Quelques considérations d'économie administrative ont paru la faire hésiter un instant.

Nous ne pouvons que louer tout d'abord la prudence des hommes expérimentés qui ont en main la garde de nos intérêts communaux; mais aussi nous nous félicitons de savoir que leur esprit éminemment communal égale leur prudence; et, qu'à l'heure qu'il est l'attention de notre édilité se porte sérieusement sur l'examen de certaines combinaisons à l'aide desquelles il sera désormais possible de donner satisfaction à l'instinct patriotique qui fait vouloir à tout le monde, aussi bien au sein du Conseil municipal que dans cette salle de vos séances et à tous les foyers de la cité, que, ce qui a été fait pour appartenir à la Commune, ce qui a été donné à la Commune, ce qui ne peut aller de droit qu'à la Commune, aille à la Commune, et soit, à tout jamais communal.

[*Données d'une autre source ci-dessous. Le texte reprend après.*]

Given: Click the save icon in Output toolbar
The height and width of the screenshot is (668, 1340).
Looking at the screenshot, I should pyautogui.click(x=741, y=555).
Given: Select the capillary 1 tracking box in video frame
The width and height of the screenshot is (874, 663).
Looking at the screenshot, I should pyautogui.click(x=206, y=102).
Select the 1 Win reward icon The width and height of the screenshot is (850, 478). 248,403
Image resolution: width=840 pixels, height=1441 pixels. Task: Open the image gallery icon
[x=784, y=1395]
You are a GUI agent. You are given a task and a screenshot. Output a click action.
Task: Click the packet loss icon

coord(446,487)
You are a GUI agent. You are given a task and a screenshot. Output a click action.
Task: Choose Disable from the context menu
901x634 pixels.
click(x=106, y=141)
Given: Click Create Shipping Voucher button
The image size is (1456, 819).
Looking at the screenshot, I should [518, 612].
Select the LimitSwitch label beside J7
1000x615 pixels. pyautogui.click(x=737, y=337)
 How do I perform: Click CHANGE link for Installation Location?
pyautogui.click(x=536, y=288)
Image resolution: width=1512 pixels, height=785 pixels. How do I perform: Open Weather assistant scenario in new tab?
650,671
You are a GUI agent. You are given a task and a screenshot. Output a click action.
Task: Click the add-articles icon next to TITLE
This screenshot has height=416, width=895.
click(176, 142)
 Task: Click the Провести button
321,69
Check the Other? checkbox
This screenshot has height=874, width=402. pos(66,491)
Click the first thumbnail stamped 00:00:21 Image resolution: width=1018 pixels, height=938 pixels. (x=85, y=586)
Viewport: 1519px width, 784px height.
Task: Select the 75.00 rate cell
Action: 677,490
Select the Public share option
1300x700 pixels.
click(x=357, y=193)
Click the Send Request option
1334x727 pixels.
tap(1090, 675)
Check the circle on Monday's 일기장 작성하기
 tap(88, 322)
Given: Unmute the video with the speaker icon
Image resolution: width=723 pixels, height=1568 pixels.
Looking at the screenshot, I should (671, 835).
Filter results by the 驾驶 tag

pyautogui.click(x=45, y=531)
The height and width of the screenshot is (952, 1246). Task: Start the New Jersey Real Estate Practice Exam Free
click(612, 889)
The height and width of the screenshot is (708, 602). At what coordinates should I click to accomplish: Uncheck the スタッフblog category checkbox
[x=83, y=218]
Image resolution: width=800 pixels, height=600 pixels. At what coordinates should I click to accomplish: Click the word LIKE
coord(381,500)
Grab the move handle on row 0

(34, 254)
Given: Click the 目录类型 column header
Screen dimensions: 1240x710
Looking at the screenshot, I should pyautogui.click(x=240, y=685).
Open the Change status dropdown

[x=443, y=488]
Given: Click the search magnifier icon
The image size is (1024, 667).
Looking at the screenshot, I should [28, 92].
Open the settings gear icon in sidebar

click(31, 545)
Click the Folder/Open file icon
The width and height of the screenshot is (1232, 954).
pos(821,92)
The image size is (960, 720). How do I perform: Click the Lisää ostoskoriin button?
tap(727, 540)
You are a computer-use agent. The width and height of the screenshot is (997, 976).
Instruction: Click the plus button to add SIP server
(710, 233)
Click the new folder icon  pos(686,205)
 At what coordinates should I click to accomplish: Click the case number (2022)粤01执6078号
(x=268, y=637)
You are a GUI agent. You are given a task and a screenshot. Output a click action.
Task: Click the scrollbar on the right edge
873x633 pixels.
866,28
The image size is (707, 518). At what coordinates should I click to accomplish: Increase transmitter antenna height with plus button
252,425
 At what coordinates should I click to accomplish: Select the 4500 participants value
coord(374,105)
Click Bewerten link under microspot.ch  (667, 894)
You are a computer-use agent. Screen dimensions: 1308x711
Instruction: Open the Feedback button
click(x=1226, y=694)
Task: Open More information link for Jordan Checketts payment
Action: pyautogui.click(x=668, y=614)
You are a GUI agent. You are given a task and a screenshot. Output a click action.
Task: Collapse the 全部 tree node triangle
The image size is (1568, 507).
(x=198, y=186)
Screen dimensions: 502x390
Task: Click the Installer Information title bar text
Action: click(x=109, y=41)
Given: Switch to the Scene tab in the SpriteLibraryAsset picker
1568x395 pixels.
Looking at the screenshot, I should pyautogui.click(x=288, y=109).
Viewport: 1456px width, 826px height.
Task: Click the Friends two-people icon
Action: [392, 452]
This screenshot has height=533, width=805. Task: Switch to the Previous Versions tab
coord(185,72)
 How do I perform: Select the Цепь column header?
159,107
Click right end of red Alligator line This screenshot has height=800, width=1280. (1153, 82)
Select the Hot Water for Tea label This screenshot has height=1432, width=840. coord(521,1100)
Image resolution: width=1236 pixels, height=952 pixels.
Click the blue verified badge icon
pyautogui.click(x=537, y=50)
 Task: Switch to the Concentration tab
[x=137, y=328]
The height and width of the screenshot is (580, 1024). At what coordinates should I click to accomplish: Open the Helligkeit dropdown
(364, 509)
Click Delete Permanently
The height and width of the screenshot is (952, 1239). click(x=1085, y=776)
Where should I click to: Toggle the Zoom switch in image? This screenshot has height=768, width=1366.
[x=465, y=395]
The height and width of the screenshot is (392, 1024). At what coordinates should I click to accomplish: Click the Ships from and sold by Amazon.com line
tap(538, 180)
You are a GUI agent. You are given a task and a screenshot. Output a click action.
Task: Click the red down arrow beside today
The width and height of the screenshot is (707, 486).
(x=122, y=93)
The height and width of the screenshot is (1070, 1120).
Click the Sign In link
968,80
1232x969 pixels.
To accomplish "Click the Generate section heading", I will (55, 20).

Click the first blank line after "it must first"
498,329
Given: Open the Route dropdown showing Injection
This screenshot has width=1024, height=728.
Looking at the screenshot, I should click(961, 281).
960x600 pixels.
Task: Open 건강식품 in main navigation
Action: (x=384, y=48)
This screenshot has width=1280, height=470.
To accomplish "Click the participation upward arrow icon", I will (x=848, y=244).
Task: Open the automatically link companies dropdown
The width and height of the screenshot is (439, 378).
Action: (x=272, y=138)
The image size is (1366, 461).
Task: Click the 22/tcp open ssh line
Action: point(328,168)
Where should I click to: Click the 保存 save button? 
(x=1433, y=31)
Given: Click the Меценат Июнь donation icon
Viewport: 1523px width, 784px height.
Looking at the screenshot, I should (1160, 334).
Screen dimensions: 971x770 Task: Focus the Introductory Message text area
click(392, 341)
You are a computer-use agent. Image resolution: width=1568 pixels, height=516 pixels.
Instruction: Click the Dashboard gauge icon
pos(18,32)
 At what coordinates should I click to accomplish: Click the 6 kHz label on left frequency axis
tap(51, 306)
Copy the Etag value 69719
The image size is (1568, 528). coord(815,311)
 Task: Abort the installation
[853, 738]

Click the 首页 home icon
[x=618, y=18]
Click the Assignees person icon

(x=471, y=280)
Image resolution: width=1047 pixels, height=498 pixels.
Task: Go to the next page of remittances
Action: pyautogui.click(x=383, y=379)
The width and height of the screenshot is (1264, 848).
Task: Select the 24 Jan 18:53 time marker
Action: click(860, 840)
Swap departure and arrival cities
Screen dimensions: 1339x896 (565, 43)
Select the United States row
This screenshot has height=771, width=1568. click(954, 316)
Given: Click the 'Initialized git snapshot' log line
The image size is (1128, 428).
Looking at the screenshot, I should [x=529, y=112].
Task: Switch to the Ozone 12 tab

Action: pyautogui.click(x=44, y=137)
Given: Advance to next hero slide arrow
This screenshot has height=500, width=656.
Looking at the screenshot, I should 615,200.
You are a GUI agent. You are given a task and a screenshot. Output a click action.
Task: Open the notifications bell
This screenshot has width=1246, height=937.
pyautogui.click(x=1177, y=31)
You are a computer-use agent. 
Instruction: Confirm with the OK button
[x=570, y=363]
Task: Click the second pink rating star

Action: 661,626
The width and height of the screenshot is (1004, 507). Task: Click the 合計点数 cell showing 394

Ce vœu sera réalisé, Messieurs, la grande cause de la conmunalisation du Musée Napoléon ne peut tarder à être complètement gagnée. Les adversaires vraiment sérieux de cette rationnelle et noble idée ne forment qu'une minorité imperceptible, le plus grand nombre, ceux dont aucun parti pris n'enchaîne à priori la liberté d'examen, n'ont jamais réprouvé, en principe et au fond, la communalisation; et ils ne reculeraient que devant les impossibilités matérielles, ou devant la crainte de voir nos galeries appauvries et nues par suite de l'enlèvement des toiles venues du Louvre et confiées à nos soins à titre de dépôt.

La lumière se fait maintenant, les préventions tombent, les malentendus disparaissent.

Tout le monde sait que l'entretien du Musée ne peut pas creuser d'abime dans la Caisse municipale, que les charges qu'il doit

imposer au budget ne peuvent que diminuer progressivement à mesure que s'accroîtra, comme elle est en voie de s'accroître, la fortune publique; et que ces charges, dans tous les cas, ne seront jamais en proportion avec les services qu'un établissement de cette sorte et de cette importance est appelé à rendre à la Ville en l'aidant à maintenir son rang de grande cité, en attirant dans son sein le monde savant et artistique, et en constituant sous sa main une école des beaux-arts en même temps qu'un élément actif de moralisation. Et qui peut douter que les moyens d'obtenir ces précieux résultats ne nous soient assurés, assurés dès maintenant, et surtout pour l'avenir.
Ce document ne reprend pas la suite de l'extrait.